* [Tarefas]:
A – No texto sobre bicicletas e normas de trânsito, qual artigo do Código de Trânsito lista os equipamentos obrigatórios para bicicletas?
B – Altere o trecho do texto sobre bicicletas e normas de trânsito que começa em "Sobre a circulação" e vai até "frente para eles).", pondo "circular" no lugar de "pedalar".

* [Texto de leitura]:
***

Quem sou eu

Juiz de Direito desde 2007. Titular do Juizado Especial Cível de Lins(SP). Ex-Professor do Curso de Direito do Unisalesiano em Lins(SP). Ex-delegado de polícia. Motociclista, tatuado e corintiano do "bando de loucos".

12 de abr. de 2015

As bicicletas e as normas


            O Código de Trânsito (Lei 9.503/1997) dedica especial atenção ao ciclista e também lhe impõe restrições.
            No anexo I define bicicleta: “veículo de propulsão humana, dotado de duas rodas, não sendo, para efeito deste Código, similar à motocicleta, motoneta e ciclomotor”. Veja-se que se a bicicleta for motorizada, não deve merecer o mesmo tratamento das tradicionais, já que idealizado em virtude da maior fragilidade do veículo e, consequentemente, da necessidade de maior proteção do seu condutor. Não poderá, por ex., trafegar em ciclovias. Todavia, a questionável Resolução 465/2013 do Contran equiparou a bicicleta dotada originalmente de motor elétrico auxiliar às convencionais e permitiu a sua circulação em ciclovias e ciclo faixas, atendidas algumas condições, dentre elas, a potência nominal máxima de até 350 Watts e a existência de dispositivo que garanta o funcionamento do motor somente quando o condutor pedalar (como apoio à propulsão humana e não como força principal), sem acelerador, o que não se costuma ver por aí...
            A bicicleta é considerada veículo de passageiros (art. 96).
            O art. 105 relaciona equipamentos obrigatórios para bicicletas: campainha; sinalização noturna dianteira, traseira, lateral e nos pedais; espelho retrovisor do lado esquerdo. A intenção é propiciar maior segurança e visibilidade para o ciclista e evitar acidentes. A Resolução 46/1998 do Contran também trata do tema. Mas há quem discorde e existe projeto de lei para retirar campainha e retrovisor da lista.
            Sobre a circulação de bicicletas, deve acontecer, quando não houver ciclovia, ciclofaixa ou acostamento, ou quando não for possível a sua utilização, nos bordos (nas margens) da pista de rolamento, no mesmo sentido de circulação regulamentado para a via, com preferência sobre os veículos automotores (art. 58). Não é permitido, como se vê, pedalar na contramão. Mas quando a via tem sentido único, não se exige que o ciclista fique do lado direito. O dispositivo fala em “bordos”, ou seja, usa o plural. Havendo ciclofaixa na via, a autoridade de trânsito pode autorizar a circulação de bicicletas no sentido contrário ao fluxo dos veículos automotores (de frente para eles).

***

* [Itens exibidos]:
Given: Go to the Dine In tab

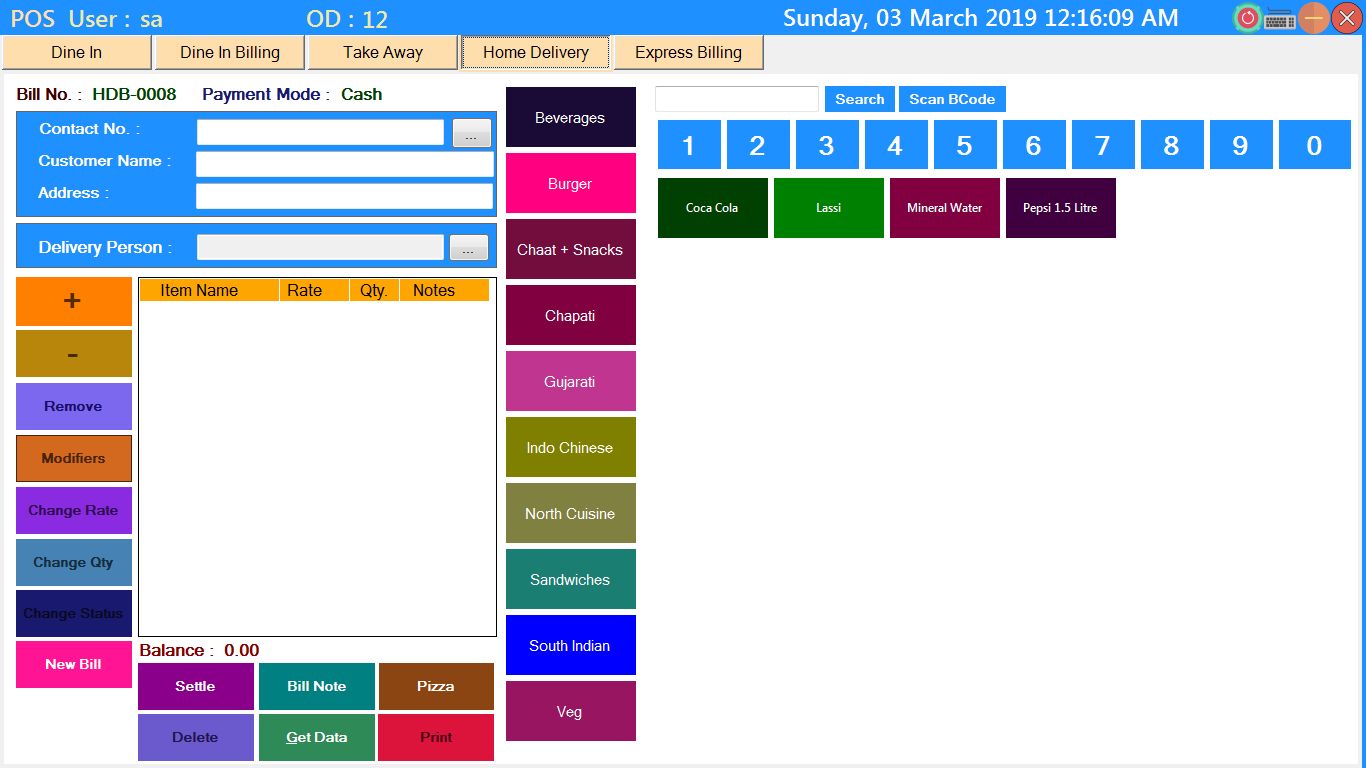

***

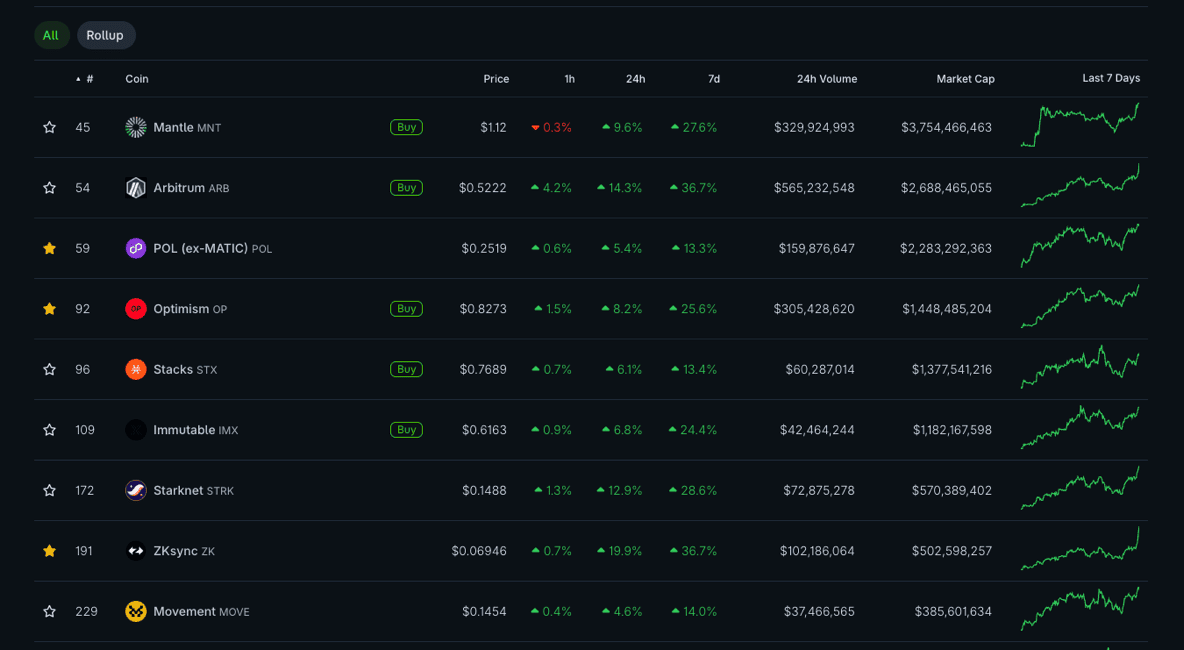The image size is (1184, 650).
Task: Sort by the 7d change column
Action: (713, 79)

***

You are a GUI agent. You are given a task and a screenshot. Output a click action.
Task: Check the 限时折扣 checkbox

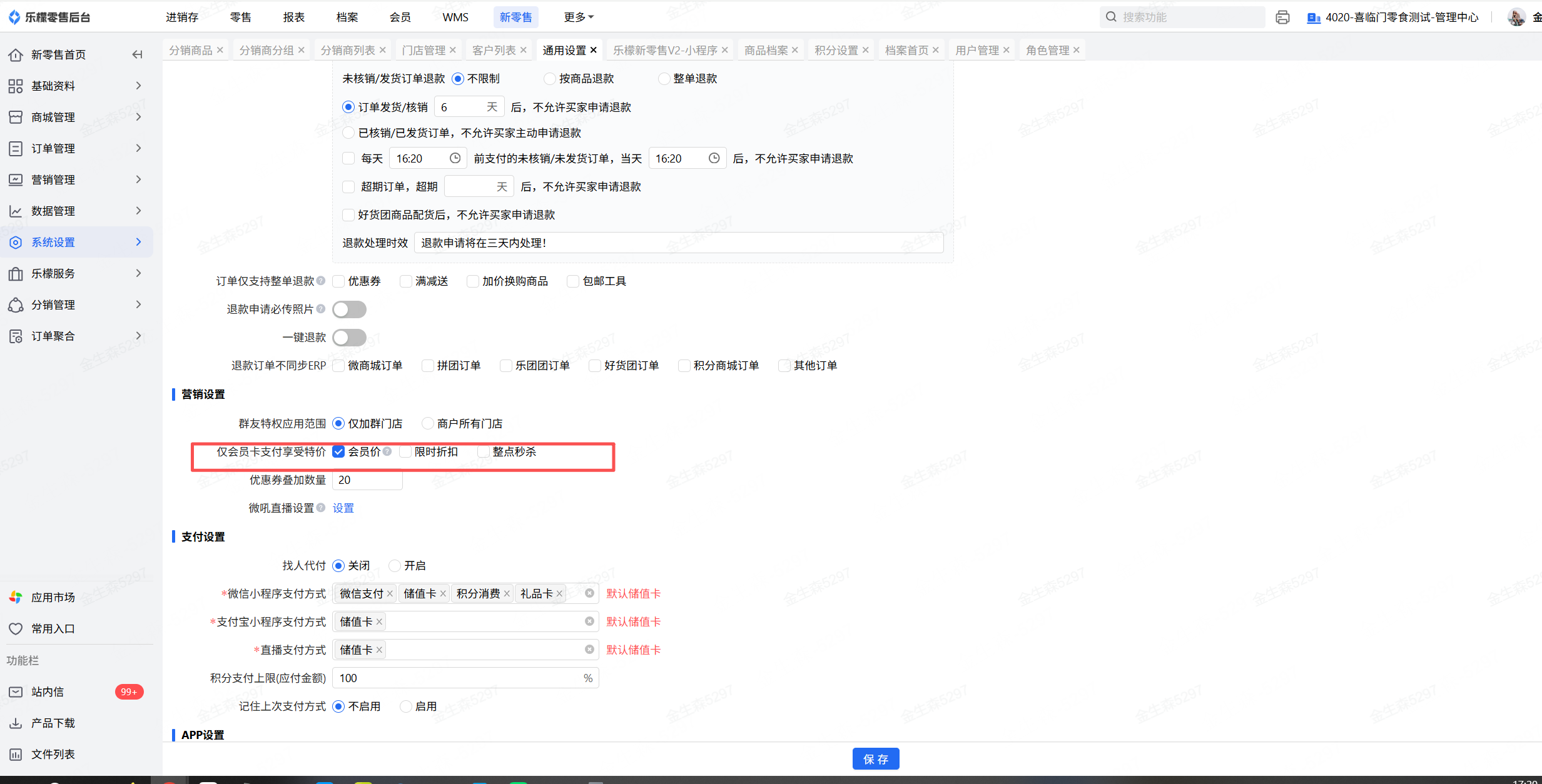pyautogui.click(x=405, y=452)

***

* [Respostas]:
A – O art. 105.

B –
Sobre a circulação de bicicletas, deve acontecer, quando não houver ciclovia, ciclofaixa ou acostamento, ou quando não for possível a sua utilização, nos bordos (nas margens) da pista de rolamento, no mesmo sentido de circulação regulamentado para a via, com preferência sobre os veículos automotores (art. 58). Não é permitido, como se vê, circular na contramão. Mas quando a via tem sentido único, não se exige que o ciclista fique do lado direito. O dispositivo fala em “bordos”, ou seja, usa o plural. Havendo ciclofaixa na via, a autoridade de trânsito pode autorizar a circulação de bicicletas no sentido contrário ao fluxo dos veículos automotores (de frente para eles).